Instrucción de trabajo 1:
Reproduce el fragmento del relato del viaje al aeropuerto comprendido entre "Llegué a mi" y "intenso y veloz.", ambos incluidos.
Instrucción de trabajo 2:
Continúa, por favor, el relato del viaje al aeropuerto a partir de su última frase.

Texto de la página:
■ ■ ■ ■ ■
Volví a caminar solo. Acompañado no más que por trabajadores de la noche que laboreban ajenos a mis pensamientos. Puse un pie delante del otro una y otra vez en una ciudad tan grande que ni cabe en mi entendimiento. Tan impersonal y ajena como un camarero de discoteca. Las baldosas ardían inyectando una extraña sabia que subía por mis tibias inexorablemente. El aire pesaba y se acumulaba en el fondo de mis pulmones en forma de algo venenoso -aunque necesario, intuyo-.
Llegué a mi destino antes de la hora y cogí el autobús más triste que existe. Ese que lleva al aeropuerto. A mi lado se sentó una azafata, varios extranjeros y una chica canaria con cada uña pintada de un color. Todo era absurdo. Los párpados me castigaban inclementes, recordándome entre nieblas los andares de un fin de semana intenso y veloz.
■ ■ ■ ■ ■
Datos mostrados:

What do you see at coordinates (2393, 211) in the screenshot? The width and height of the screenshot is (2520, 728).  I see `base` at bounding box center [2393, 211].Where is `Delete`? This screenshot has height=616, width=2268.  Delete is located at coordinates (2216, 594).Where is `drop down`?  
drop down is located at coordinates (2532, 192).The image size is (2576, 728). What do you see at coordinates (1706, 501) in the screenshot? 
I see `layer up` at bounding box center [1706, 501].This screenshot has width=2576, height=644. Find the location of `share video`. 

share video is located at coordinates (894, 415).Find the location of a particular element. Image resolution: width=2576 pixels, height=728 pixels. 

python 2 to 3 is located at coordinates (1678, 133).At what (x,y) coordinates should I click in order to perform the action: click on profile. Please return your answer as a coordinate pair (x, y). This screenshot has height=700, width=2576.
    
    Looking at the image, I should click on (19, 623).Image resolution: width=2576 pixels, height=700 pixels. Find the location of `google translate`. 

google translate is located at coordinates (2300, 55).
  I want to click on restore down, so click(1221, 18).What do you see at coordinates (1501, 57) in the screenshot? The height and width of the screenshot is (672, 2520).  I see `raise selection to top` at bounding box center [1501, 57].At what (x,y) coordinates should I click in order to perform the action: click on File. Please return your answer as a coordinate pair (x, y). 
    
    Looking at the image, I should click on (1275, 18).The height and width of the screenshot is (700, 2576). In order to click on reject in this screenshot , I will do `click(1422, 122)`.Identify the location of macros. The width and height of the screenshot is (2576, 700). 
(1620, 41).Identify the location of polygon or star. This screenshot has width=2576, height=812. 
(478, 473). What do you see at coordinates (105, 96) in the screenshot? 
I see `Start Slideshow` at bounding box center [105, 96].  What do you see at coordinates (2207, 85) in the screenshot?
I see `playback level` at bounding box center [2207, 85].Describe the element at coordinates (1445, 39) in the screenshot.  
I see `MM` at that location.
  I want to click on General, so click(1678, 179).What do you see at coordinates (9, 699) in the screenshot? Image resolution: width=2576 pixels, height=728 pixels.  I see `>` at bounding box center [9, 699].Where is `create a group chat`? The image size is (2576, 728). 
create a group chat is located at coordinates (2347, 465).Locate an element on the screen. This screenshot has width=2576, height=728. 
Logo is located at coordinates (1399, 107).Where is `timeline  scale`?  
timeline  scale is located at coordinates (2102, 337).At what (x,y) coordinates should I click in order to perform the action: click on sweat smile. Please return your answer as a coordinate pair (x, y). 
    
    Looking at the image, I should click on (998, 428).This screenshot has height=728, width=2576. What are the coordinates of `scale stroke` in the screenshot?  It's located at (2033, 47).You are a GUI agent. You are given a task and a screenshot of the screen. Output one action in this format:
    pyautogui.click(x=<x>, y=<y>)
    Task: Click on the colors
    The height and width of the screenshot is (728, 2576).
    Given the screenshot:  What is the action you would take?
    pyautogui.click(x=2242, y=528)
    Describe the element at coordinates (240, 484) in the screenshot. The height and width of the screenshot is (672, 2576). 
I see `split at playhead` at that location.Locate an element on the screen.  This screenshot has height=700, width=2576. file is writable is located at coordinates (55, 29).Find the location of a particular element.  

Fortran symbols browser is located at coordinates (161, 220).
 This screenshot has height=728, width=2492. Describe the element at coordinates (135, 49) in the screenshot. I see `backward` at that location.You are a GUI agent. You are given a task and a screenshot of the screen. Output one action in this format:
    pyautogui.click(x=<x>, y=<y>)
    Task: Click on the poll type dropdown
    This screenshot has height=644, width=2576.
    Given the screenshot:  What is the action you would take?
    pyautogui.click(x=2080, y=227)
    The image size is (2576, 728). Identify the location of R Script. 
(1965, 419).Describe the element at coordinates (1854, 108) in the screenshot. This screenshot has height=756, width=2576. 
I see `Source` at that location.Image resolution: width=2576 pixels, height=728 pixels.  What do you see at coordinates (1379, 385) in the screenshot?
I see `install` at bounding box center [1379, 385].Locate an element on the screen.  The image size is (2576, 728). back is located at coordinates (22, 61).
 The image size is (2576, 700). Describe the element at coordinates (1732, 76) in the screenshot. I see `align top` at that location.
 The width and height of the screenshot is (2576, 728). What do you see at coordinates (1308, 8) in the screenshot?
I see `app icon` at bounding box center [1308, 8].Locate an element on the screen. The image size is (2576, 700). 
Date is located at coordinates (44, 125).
■ ■ ■ ■ ■
Respuesta 1:
Llegué a mi destino antes de la hora y cogí el autobús más triste que existe. Ese que lleva al aeropuerto. A mi lado se sentó una azafata, varios extranjeros y una chica canaria con cada uña pintada de un color. Todo era absurdo. Los párpados me castigaban inclementes, recordándome entre nieblas los andares de un fin de semana intenso y veloz.

Respuesta 2:
Y al fin, en el aeropuerto me abrazó la tristeza. Los fogonazos de tiempos pasados en Europa. El granito frío artificial se me clavó en la espalda y mi cogote se apoyó una vez más en la mochila. En mi mochila. Es una lástima, no pude conversar con ella. Mejor dicho, no me contestó. Siempre ha sido tímida en demasía. Pero me dejó disfrutar de la soñolencia y la incomodidad del lugar. Y me acompañó entorpeciendo las carreras de los viajeros. Seguramente eran todo huídas hacia algo que acabaría no siendo tan bueno. Y yo (con mi mochila) parado, congelado físicamente pero con imágenes acribillando mis retinas durante varias horas.
Y al final escapé. O el aeropuerto y la gran ciudad me dejaron escapar, no estoy seguro. Gracias de todos modos.